• ACTIVITY:
No pictures, please. Copy exactly the lines from the one with "The height and" through the final line below.
Start of MATERIAL PROVIDED
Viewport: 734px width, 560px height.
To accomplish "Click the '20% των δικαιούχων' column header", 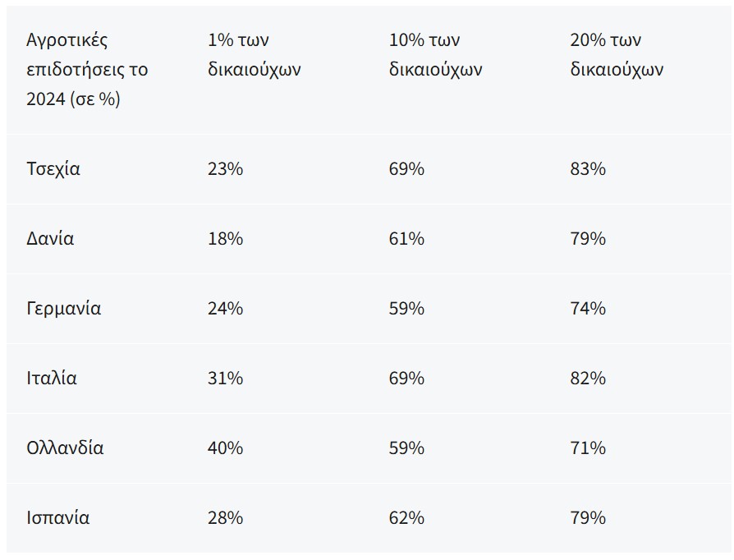I will coord(617,55).
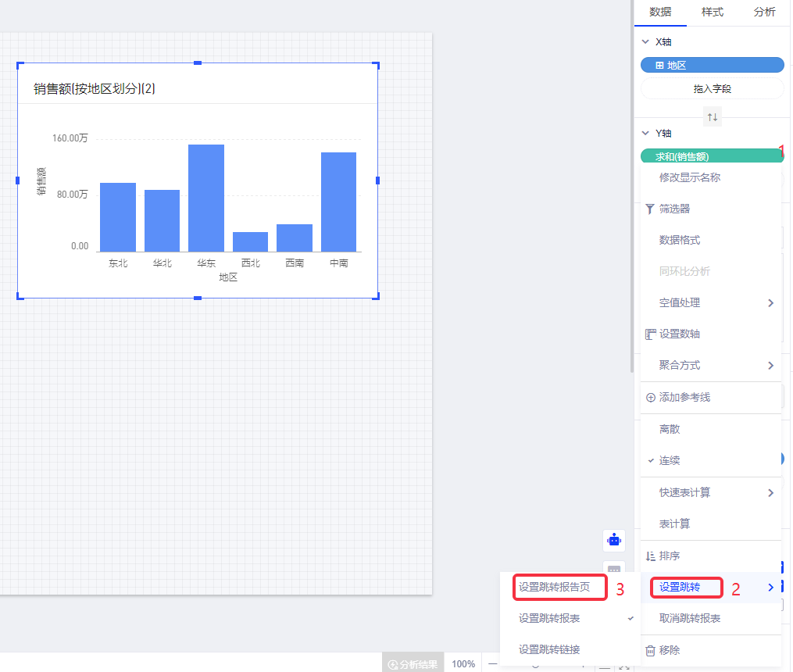Select the 离散 discrete option
793x672 pixels.
[x=670, y=430]
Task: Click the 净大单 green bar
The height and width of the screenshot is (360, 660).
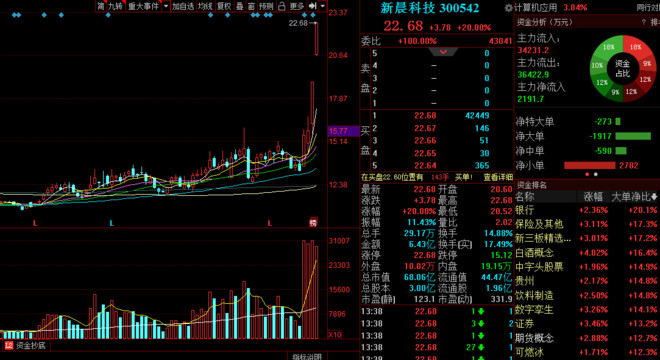Action: click(x=633, y=136)
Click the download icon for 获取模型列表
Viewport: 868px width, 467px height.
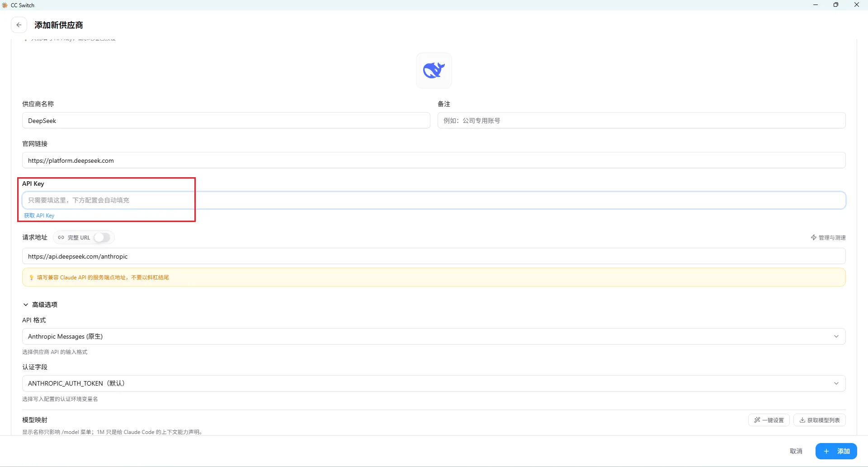[802, 420]
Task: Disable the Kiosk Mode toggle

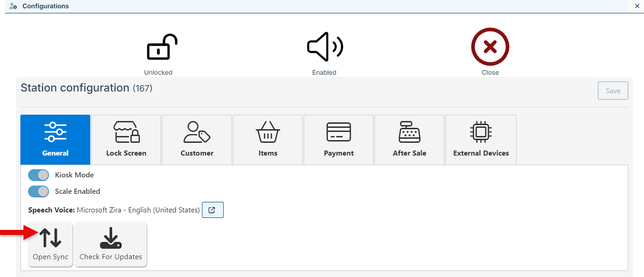Action: pyautogui.click(x=39, y=175)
End of MATERIAL PROVIDED
• ANSWER TO THIS PROBLEM:
The height and width of the screenshot is (360, 660).
Action: click(x=633, y=136)
Click the download icon for 获取模型列表
Viewport: 868px width, 467px height.
[802, 420]
Task: Disable the Kiosk Mode toggle

Action: pyautogui.click(x=39, y=175)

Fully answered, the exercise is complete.